Duplicate each of the entries below word for word, omitting the pictures from your answer.

## Begin MATERIAL SHOWN

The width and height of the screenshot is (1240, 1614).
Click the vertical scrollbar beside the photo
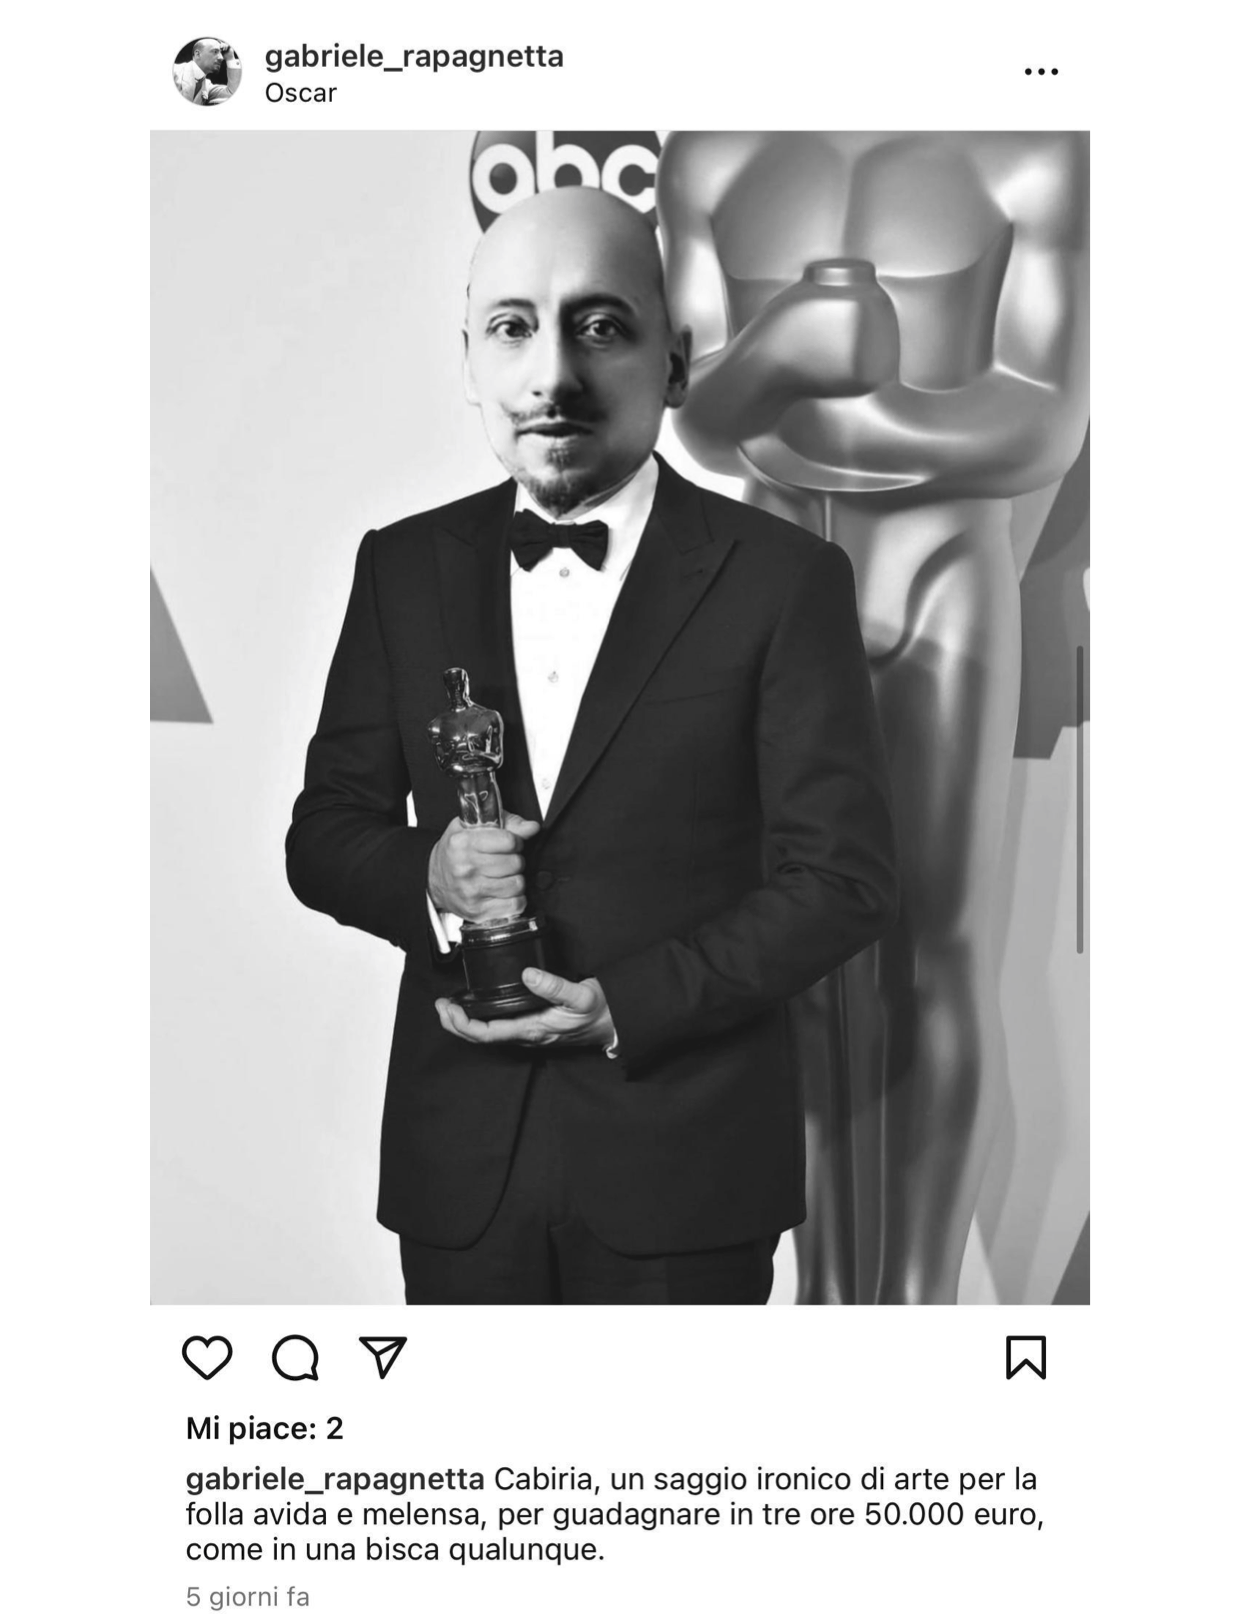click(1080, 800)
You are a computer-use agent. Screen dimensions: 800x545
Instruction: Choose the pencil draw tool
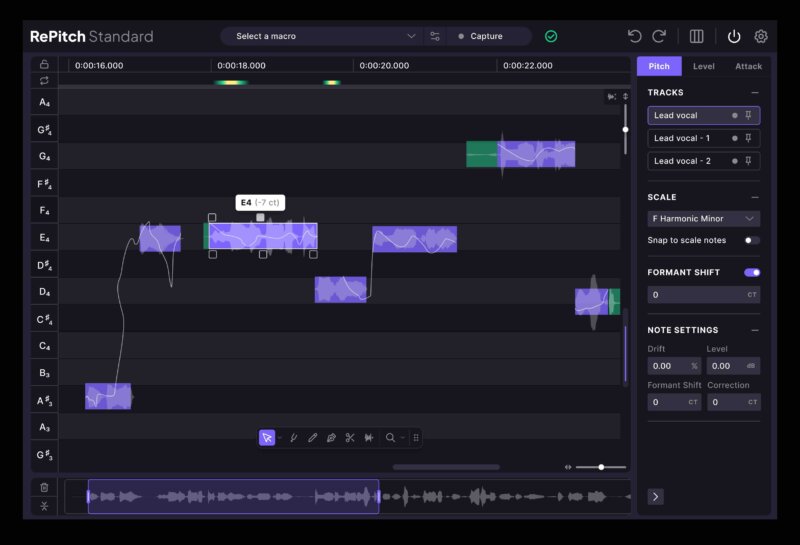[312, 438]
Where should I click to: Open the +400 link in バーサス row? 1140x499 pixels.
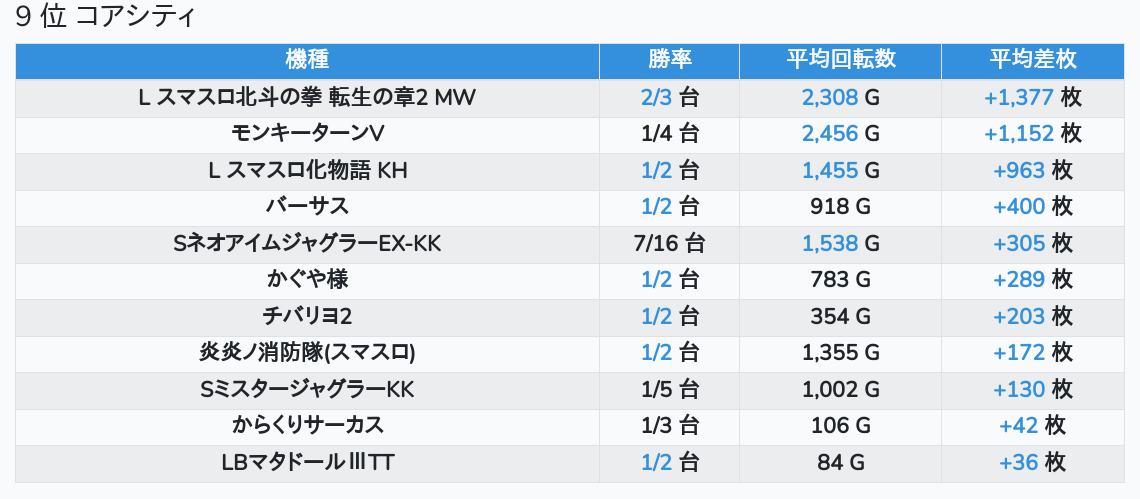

## End MATERIAL SHOWN

» **RESULT**
The width and height of the screenshot is (1240, 1614).
Click the vertical scrollbar beside the photo
click(1080, 800)
You are a computer-use agent. Screen dimensions: 800x545
Instruction: Choose the pencil draw tool
[312, 438]
Where should I click to: Open the +400 link in バーサス row? 1140x499 pixels.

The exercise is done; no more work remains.